What is expected » Could you output the listing that follows exactly, without its images?

Input data »
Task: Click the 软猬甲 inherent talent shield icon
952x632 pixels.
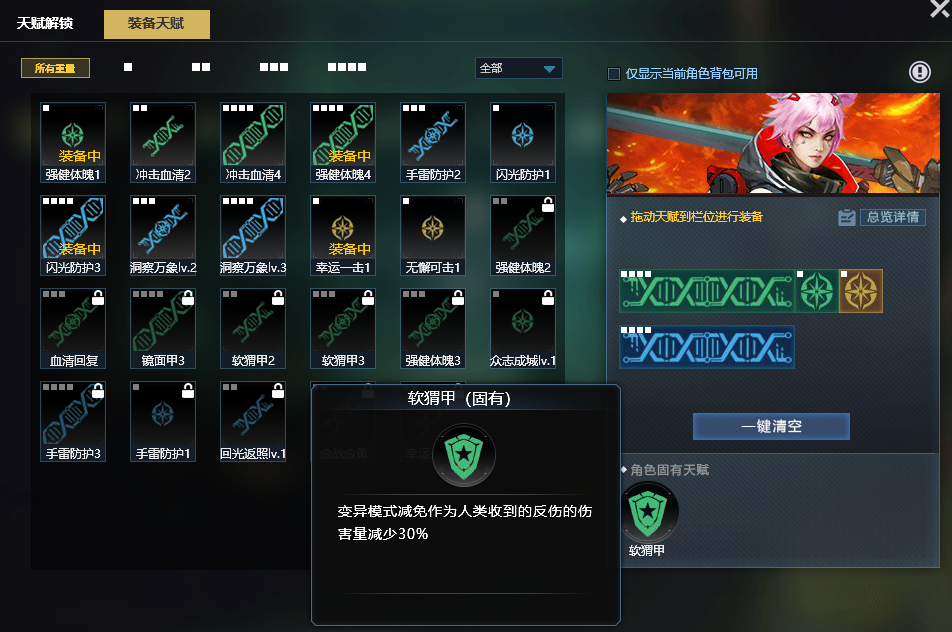Action: click(x=648, y=513)
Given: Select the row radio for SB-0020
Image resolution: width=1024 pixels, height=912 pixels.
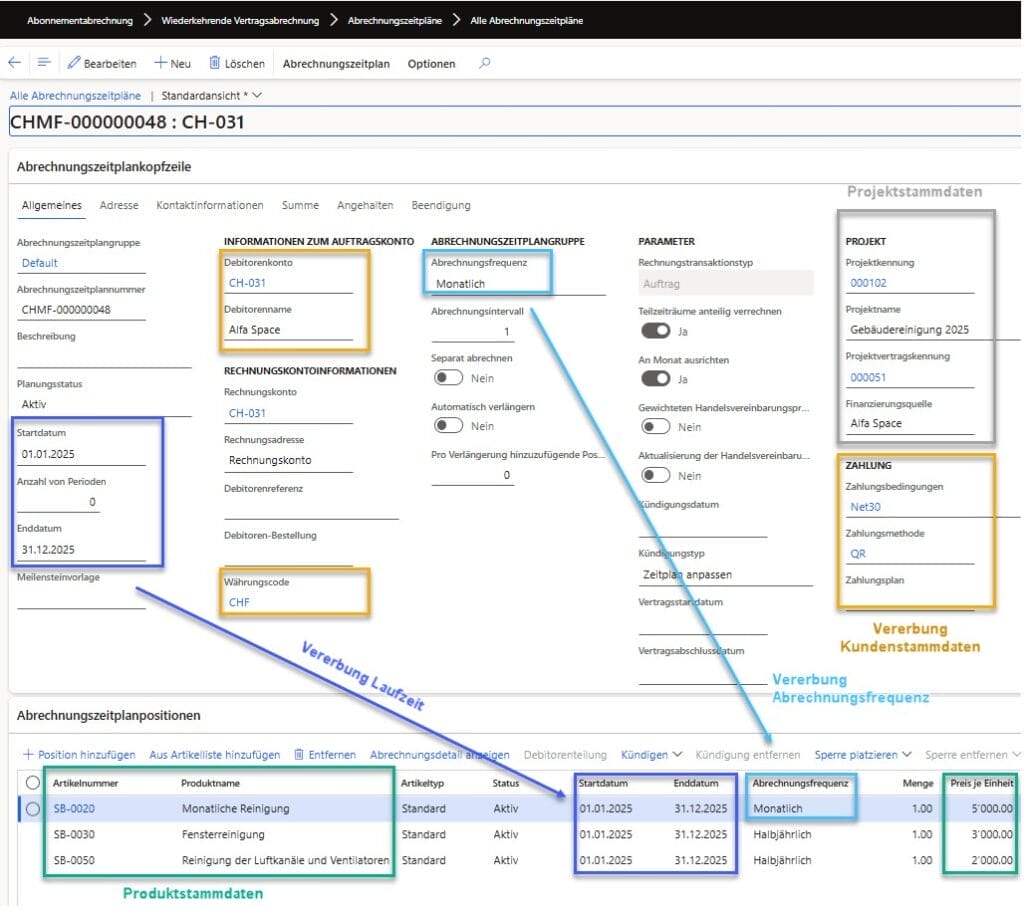Looking at the screenshot, I should pos(33,809).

Your response »
Task: Click the 软猬甲 inherent talent shield icon
952x632 pixels.
Action: click(x=648, y=513)
Given: Select the row radio for SB-0020
Image resolution: width=1024 pixels, height=912 pixels.
Looking at the screenshot, I should pos(33,809).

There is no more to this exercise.